Saya ingat, pandangan Profesor Daniel S. Lev (almarhum, Indonesianis University of Washington, AS) yang menegaskan bahwa negara hukum merupakan sine qua non bagi Indonesia pasca Orde Baru. Daniel Lev menyebut bahwa Negara Hukum sungguh sine qua non karena, tanpa proses hukum yang efektif, tidak mungkin diharapkan perbaikan ekonomi, politik, kehidupan sosial-dan keadilan. Ternyata, cara pemerintah Demokrasi Terpimpin (1959-1966) dan Orde Baru (1966-1998) selama 40 tahun merupakan bencana untuk negara dan masyarakat Indonesia.
Dan Lev mengungkapkan, selama 40 tahun sejak tahun 1959, elite dan pimpinan politik menikmati keleluasan bertindak menurut kemauan sendiri tanpa dikurangi tindakan oleh pengadilan, kejaksaan, polisi, pers, atau organisasi dalam masyarakat. Dan Lev menilai, semua lembaga hukum negara ditundukkan pada pimpinan politik dan dilindungi dari kritik, Asal Bapak Senang-ABS atau memenuhi kepentingan atasan politik. Dan Lev menegaskan bahwa ada negara hukum yang cukup bagus pada zaman parlementer sebelum tahun 1959.
Dan Lev mencatat bahwa pada zaman Demokrasi Terpimpin dan lebih lagi pada zaman Orba, negara hukum di Indonesia dikesampingkan oleh negara kekerasan berdasarkan kekuatan militer, yang menghilangkan keseimbangan antara negara dan masyarakat dan memanfaatkan kalangan pimpinan.
Maka, sesungguhnya sejak 1998 sampai 2022 ini, tidak ada pembaruan kelembagaan hukum dan tidak ada Negara Hukum melainkan Negara Kekuasaan, karena elite politik tidak menginginkannya, tidak mampu mewujudkannya atau tidak mampu menjalankannya. Kalaupun ada KPK yang dibentuk, peran dan fungsinya diamputasi atau dibatasi.
Tak mengherankan kalau kini Indonesia terjerembab ke dalam state power imbroglio lantaran lembaga-lembaga negara dan institusi hukum dan politik yang ada, tidak berfungsi, tidak efektif dan tak efisien,, kinerja mereka buruk dan sarat korupsi-kolusi-nepotisme, sehingga kehilangan kepercayaan dan menjadi sinisme masyarakat luas.

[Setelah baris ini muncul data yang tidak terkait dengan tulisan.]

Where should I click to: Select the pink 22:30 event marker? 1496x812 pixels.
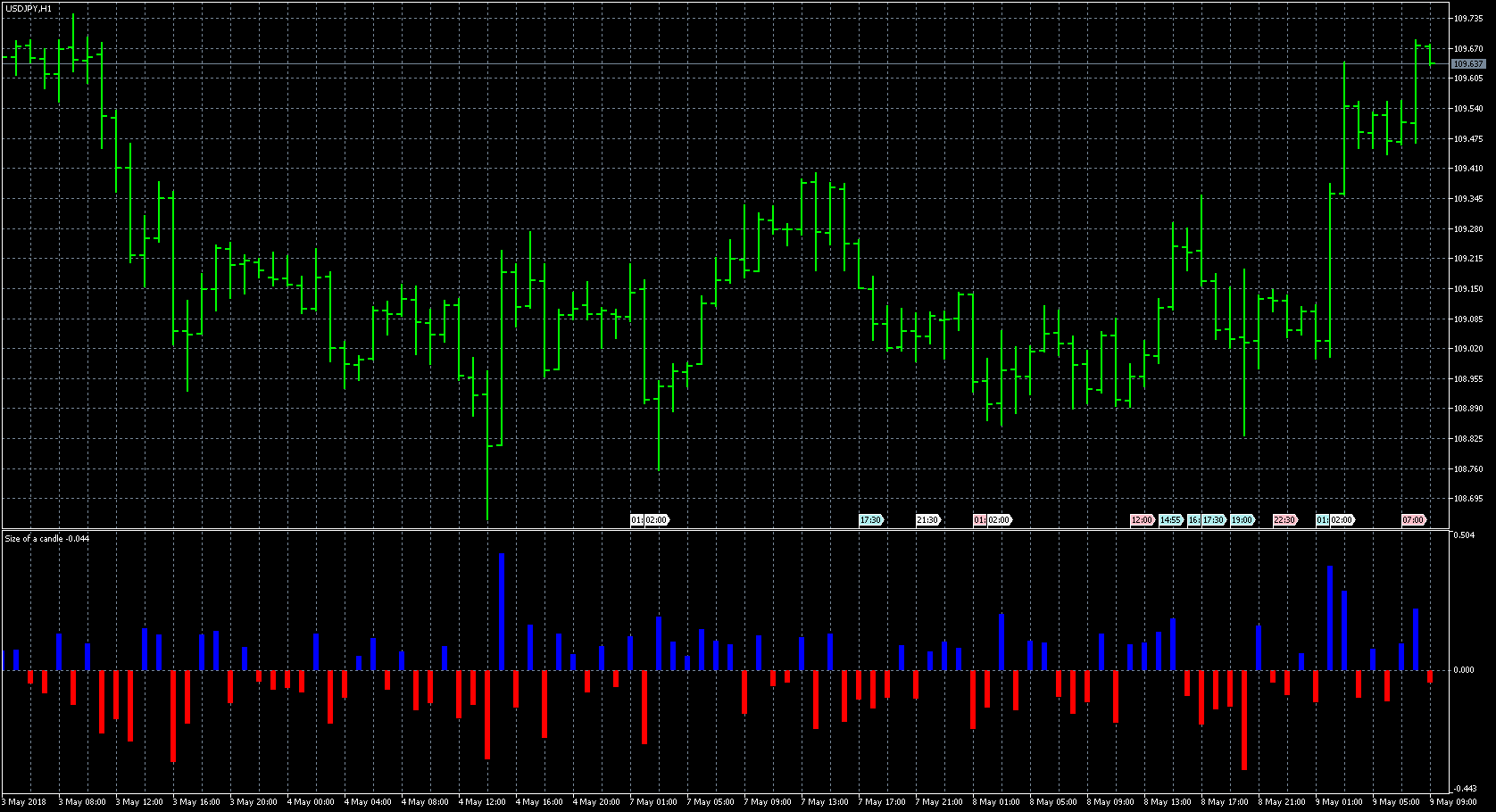click(x=1284, y=520)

Harus kita akui, beberapa rezim pasca tumbangnya Soeharto (BJ Habibie, Abdurrahman Wahid, Megawati, SBY, Jokowi ) tidak berhasil dalam mewujudkan Negara Hukum yang kuat dan demokratis. Semua nampak setali tiga uang, mengalami kegagalan atau bernasib serupa.
Demokrasi kuat (strong democracy) sering diartikan sebagai demokrasi yang tingkat pertumbuhan ekonominya tinggi dan inklusif, adanya rule of law/supremasi hukum, adanya civil society/kelas menengah yang luas dan relatif sejahtera, kelompok-kelompok yang mandiri/otonom, dan budaya politik yang toleran, bersedia berdialog dan berkonsensus untuk kepentingan rakyat banyak, bukan untuk kepentingan oligarki.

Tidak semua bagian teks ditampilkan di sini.